Restate word for word the lines below, from the one containing "You are a computer-use" through the final line, with no pictures included.

Dataset items
● ● ●
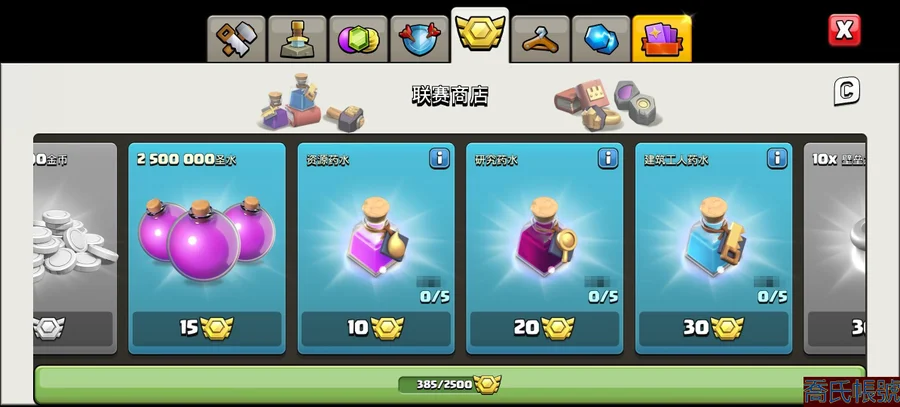
Task: Buy builder potion for 30 medals
Action: (713, 328)
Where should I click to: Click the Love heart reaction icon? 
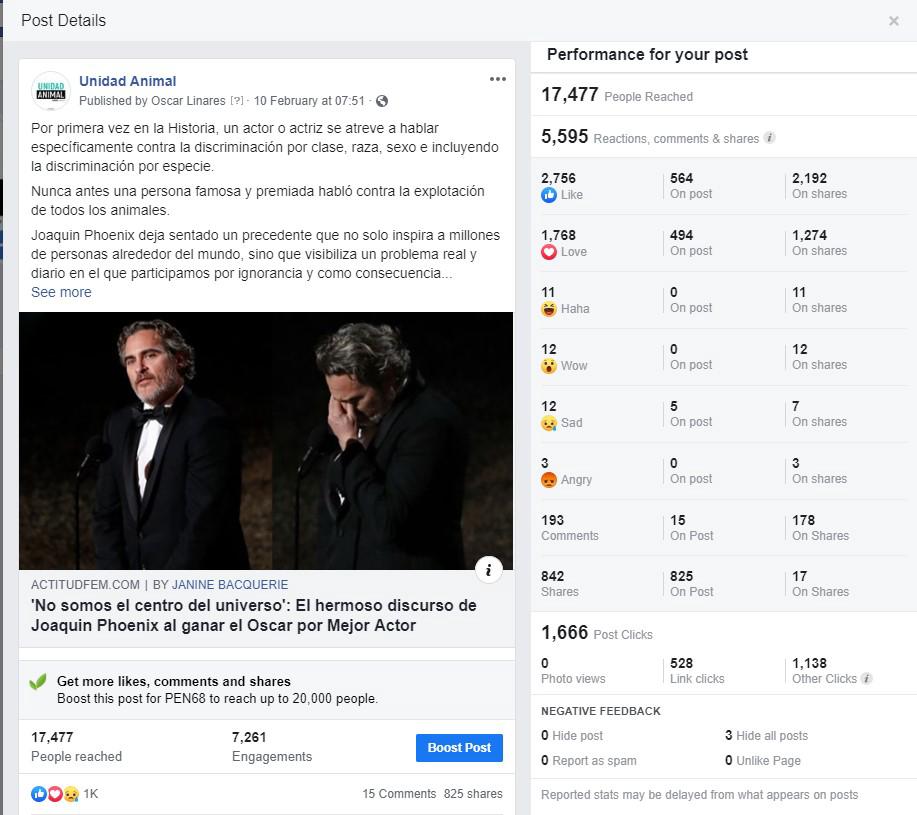pos(549,252)
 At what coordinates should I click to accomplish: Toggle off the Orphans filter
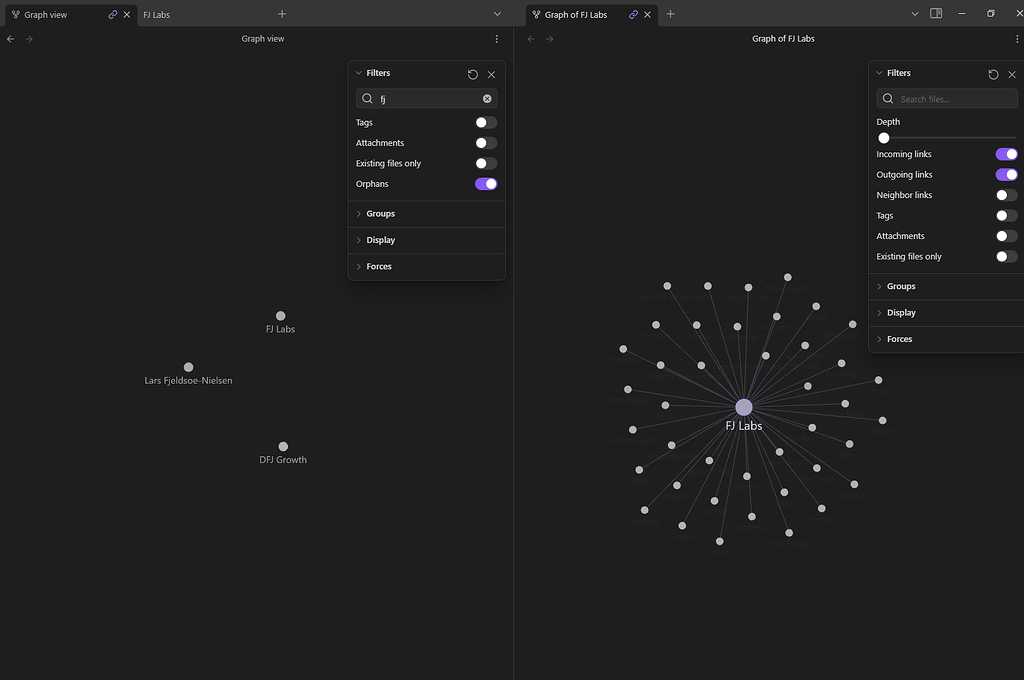pos(485,183)
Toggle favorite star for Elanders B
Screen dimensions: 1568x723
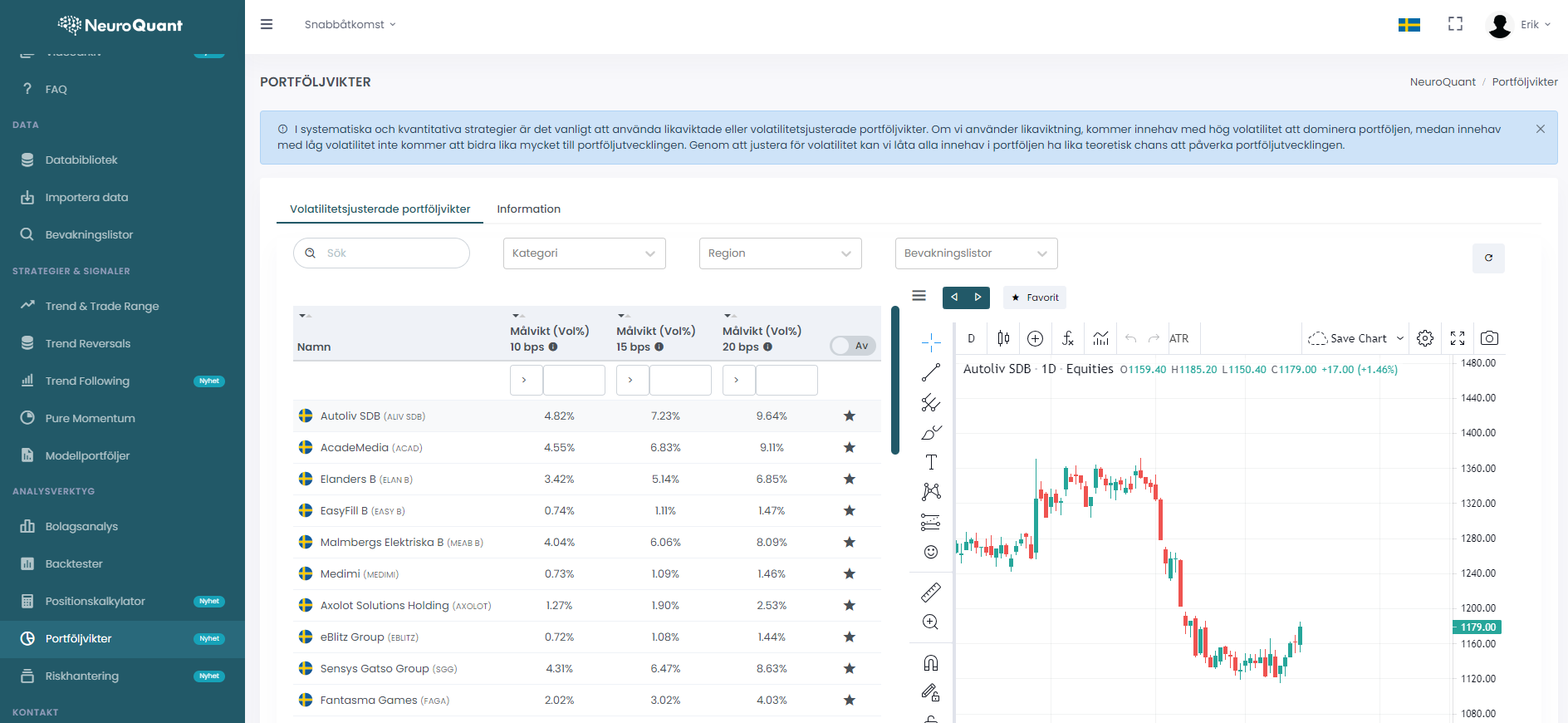pyautogui.click(x=849, y=479)
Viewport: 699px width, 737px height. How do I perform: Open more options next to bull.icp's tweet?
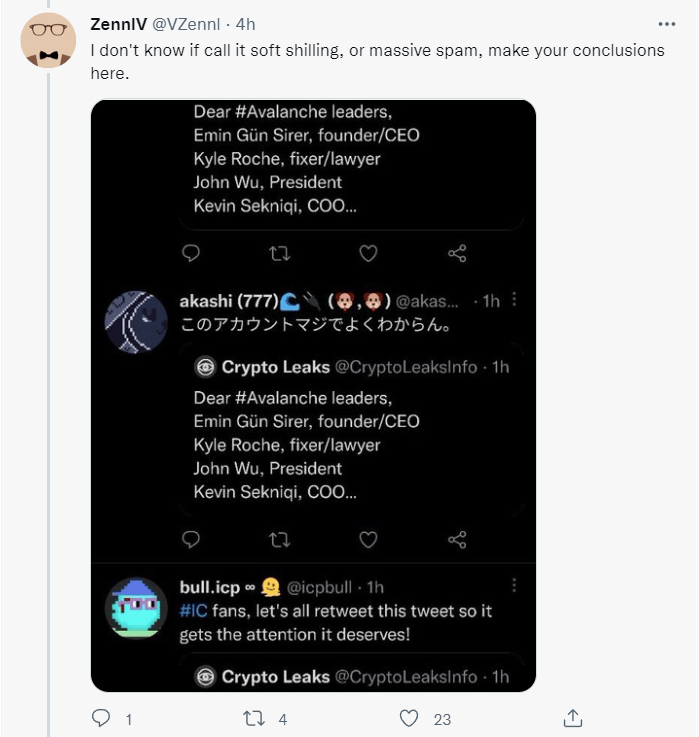(x=514, y=586)
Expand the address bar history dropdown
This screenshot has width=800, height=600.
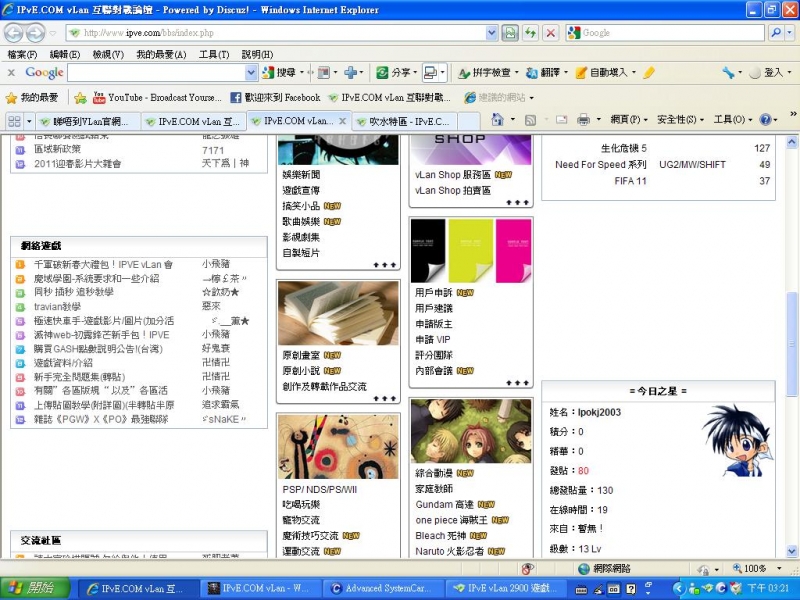pyautogui.click(x=491, y=32)
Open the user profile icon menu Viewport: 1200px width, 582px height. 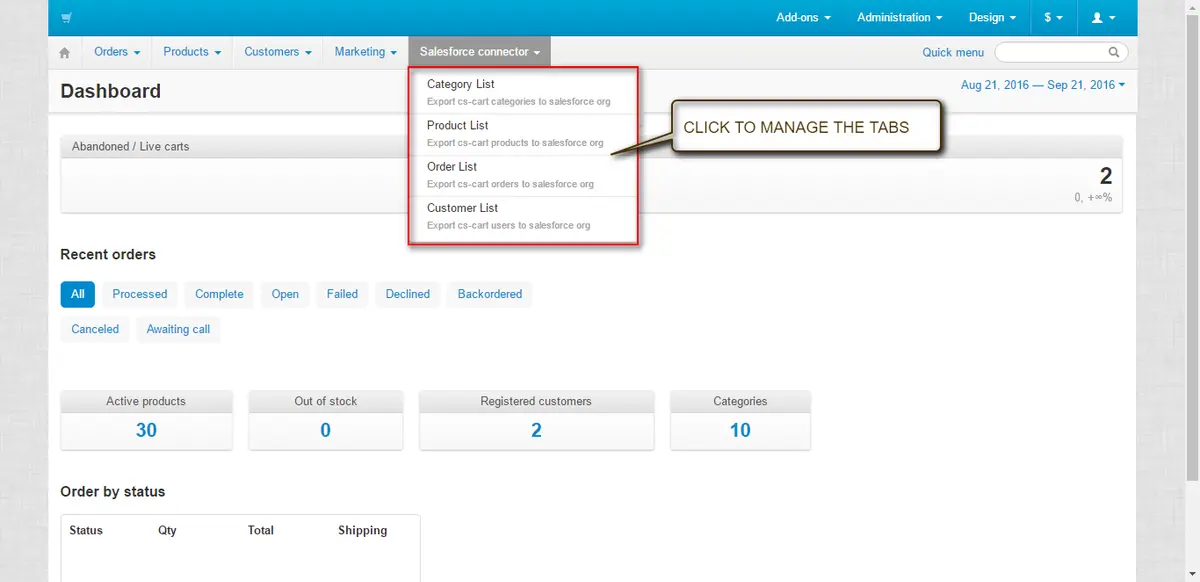pyautogui.click(x=1103, y=18)
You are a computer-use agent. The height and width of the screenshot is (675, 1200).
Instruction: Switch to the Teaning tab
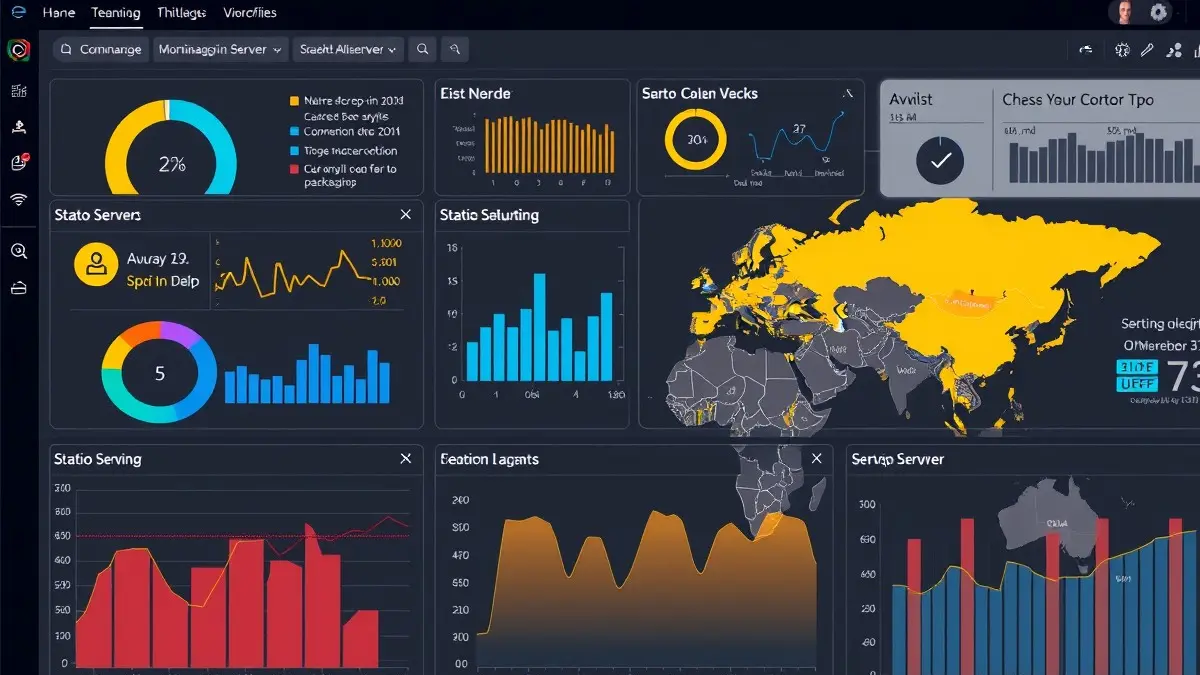pos(115,13)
● ● ●
* ANSWER AREA:
You are a computer-use agent. The height and width of the screenshot is (675, 1200).
Instruction: Switch to the Teaning tab
pos(115,13)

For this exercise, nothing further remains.